— START OF SOURCE MATERIAL —
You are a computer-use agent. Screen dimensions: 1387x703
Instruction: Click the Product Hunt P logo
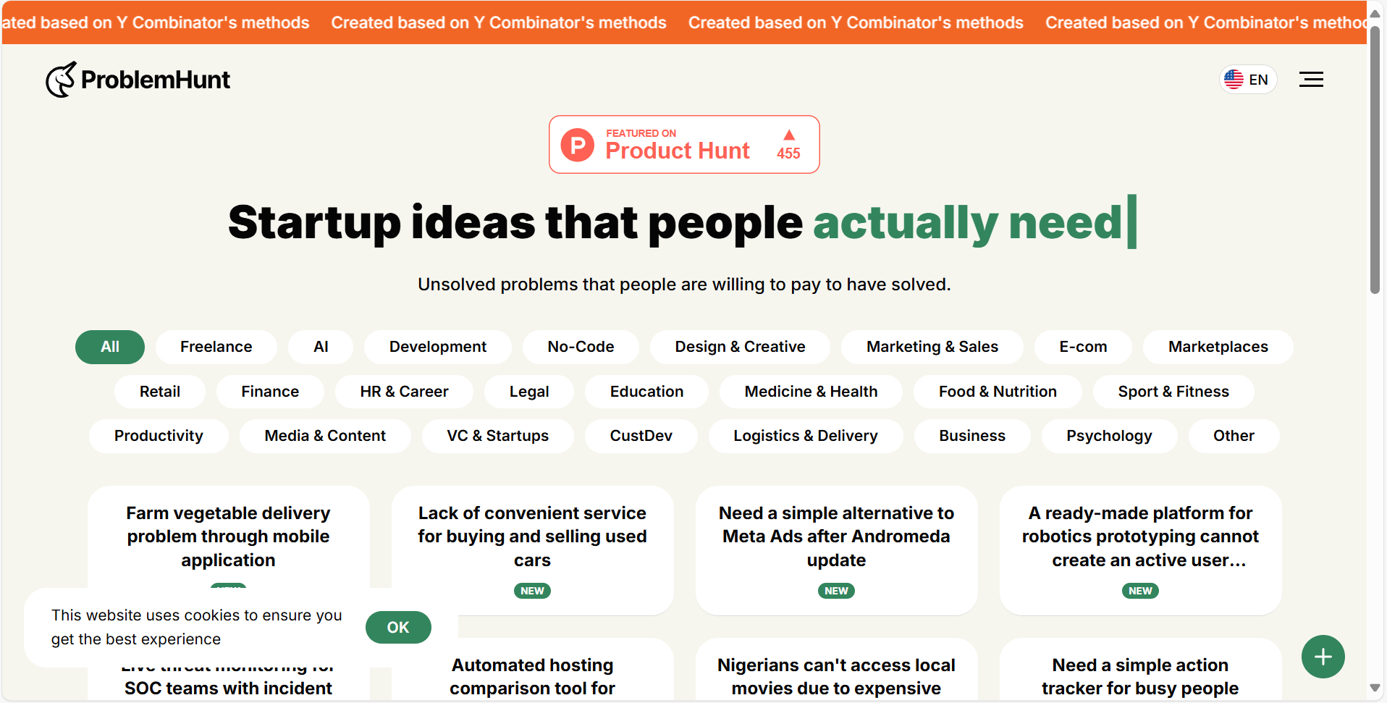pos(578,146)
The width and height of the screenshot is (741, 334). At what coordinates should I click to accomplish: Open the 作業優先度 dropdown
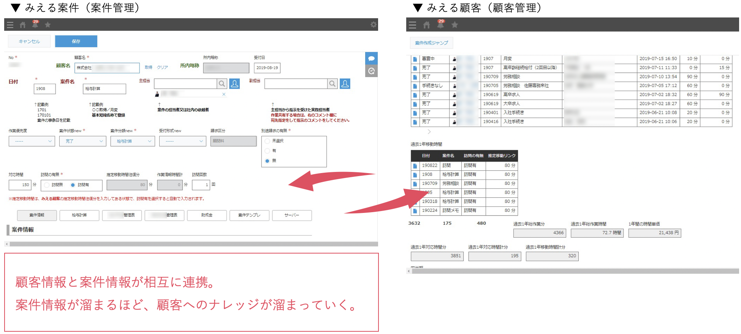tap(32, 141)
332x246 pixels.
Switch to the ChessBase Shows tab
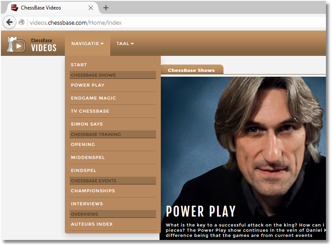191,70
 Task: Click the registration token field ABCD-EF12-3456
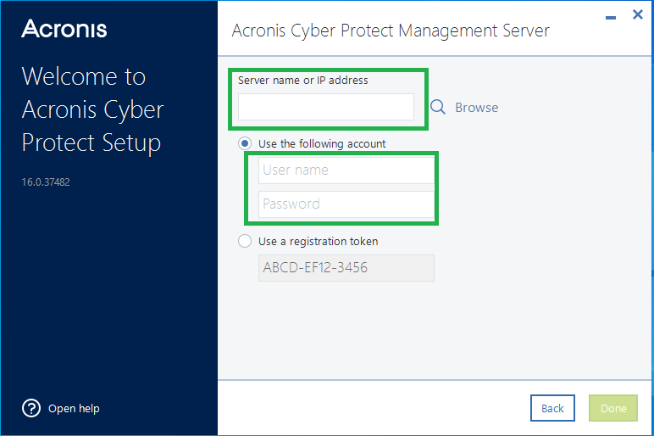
— END OF SOURCE MATERIAL —
**EXERCISE REQUIREMENTS**
Starting at the line that has "332x246 pixels." and continuing through the last of the entries, put each line into a Markdown table with the columns Row and Text, numbering the rows and skipping blank lines. Omit the pictures.

**EXPECTED OUTPUT**
| Row | Text |
|---|---|
| 1 | 332x246 pixels. |
| 2 | Switch to the ChessBase Shows tab |
| 3 | 191,70 |
| 4 |  Task: Click the registration token field ABCD-EF12-3456 |